→ **Aim of the exercise**
Reproduce the full listing as it stands. Images do not belong in the copy.
········
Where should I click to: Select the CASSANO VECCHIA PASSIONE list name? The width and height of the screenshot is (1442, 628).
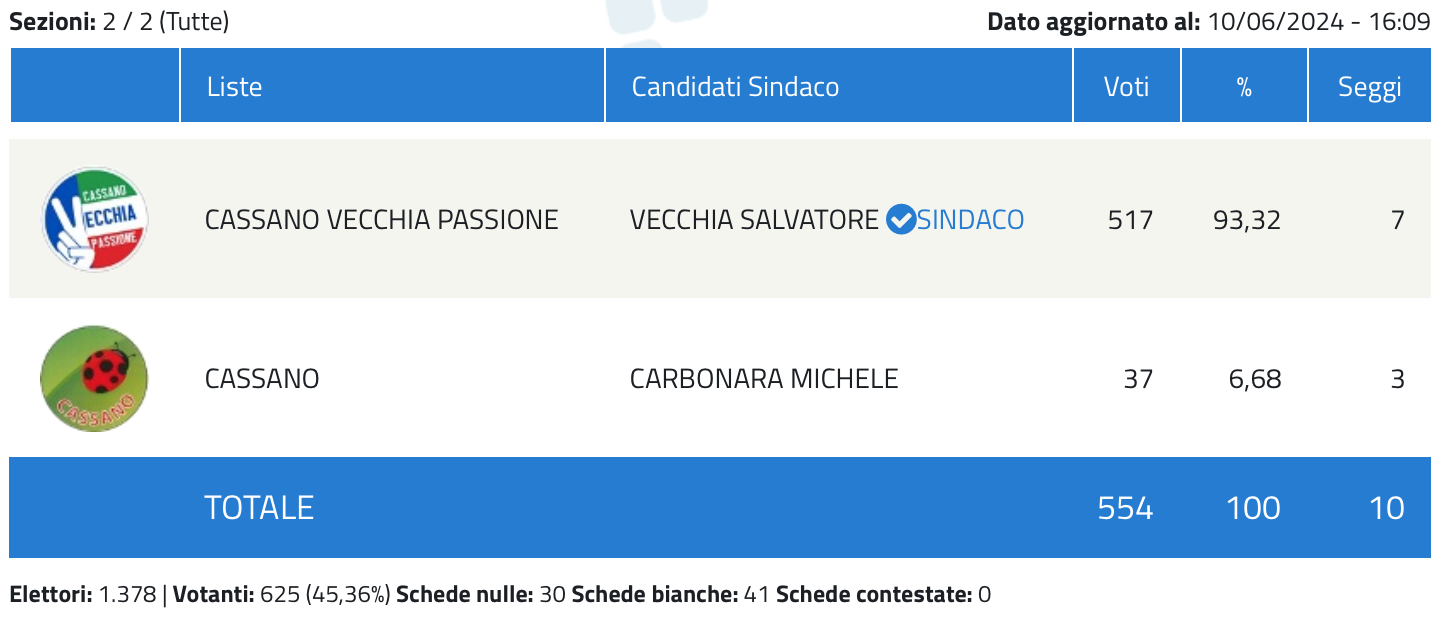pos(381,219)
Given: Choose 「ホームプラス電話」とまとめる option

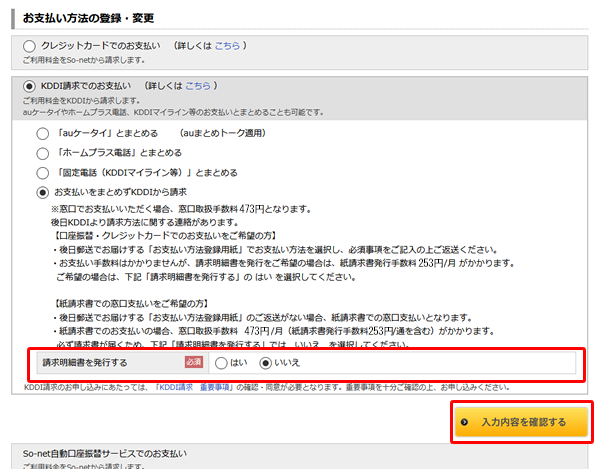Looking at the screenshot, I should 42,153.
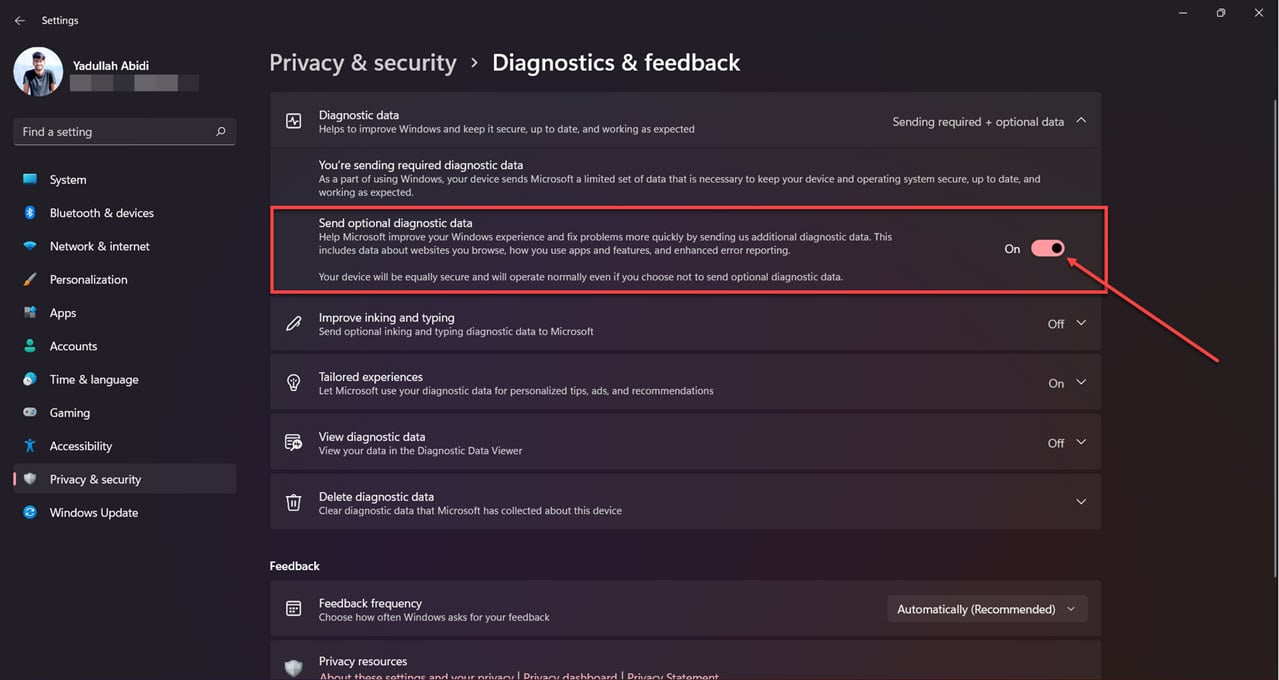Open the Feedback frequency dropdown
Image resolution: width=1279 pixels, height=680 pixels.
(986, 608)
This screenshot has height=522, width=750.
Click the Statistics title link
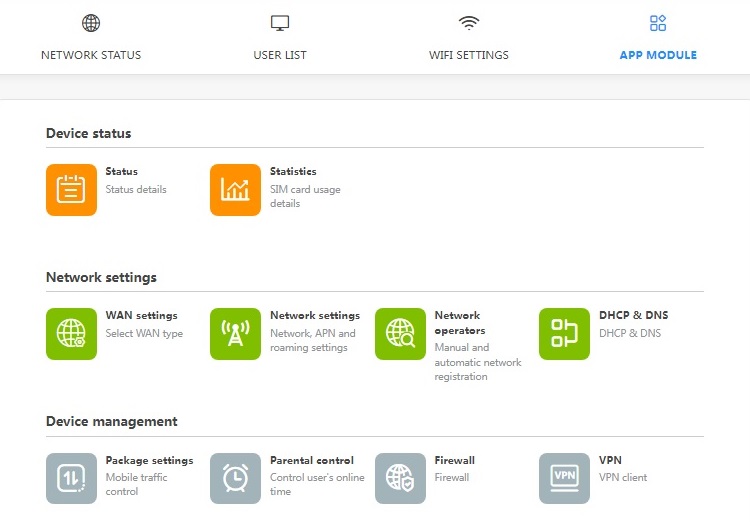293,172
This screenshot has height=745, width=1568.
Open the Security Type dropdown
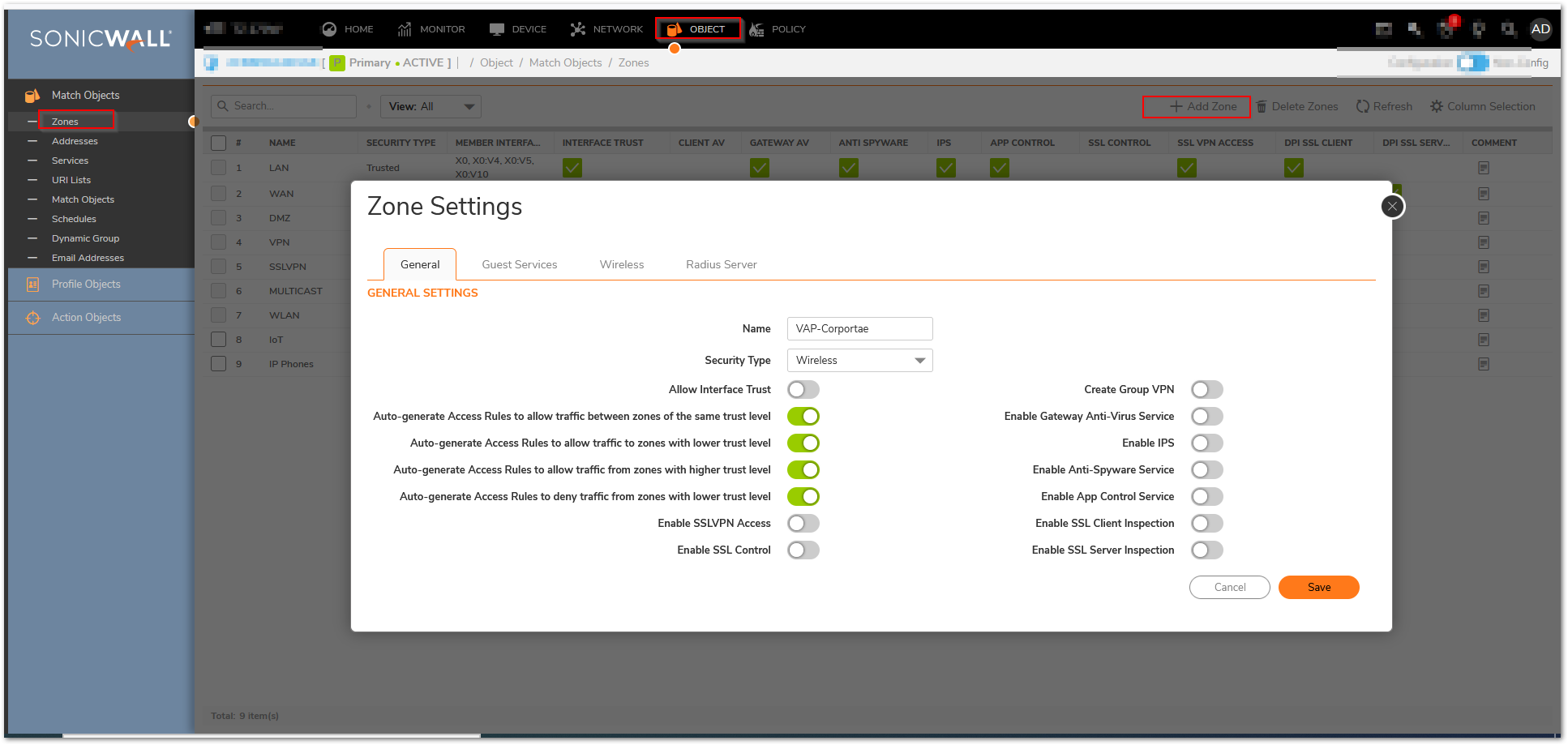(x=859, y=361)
········
→ **Output for this exercise**
Where should I click to: Select the CASSANO VECCHIA PASSIONE list name? The width and height of the screenshot is (1442, 628).
pos(381,219)
Given: Choose 「ホームプラス電話」とまとめる option

Looking at the screenshot, I should 42,153.
Open the Feedback frequency dropdown
Image resolution: width=1279 pixels, height=680 pixels.
(986, 608)
This screenshot has height=522, width=750.
Click the Statistics title link
293,172
This screenshot has height=745, width=1568.
Open the Security Type dropdown
(x=859, y=361)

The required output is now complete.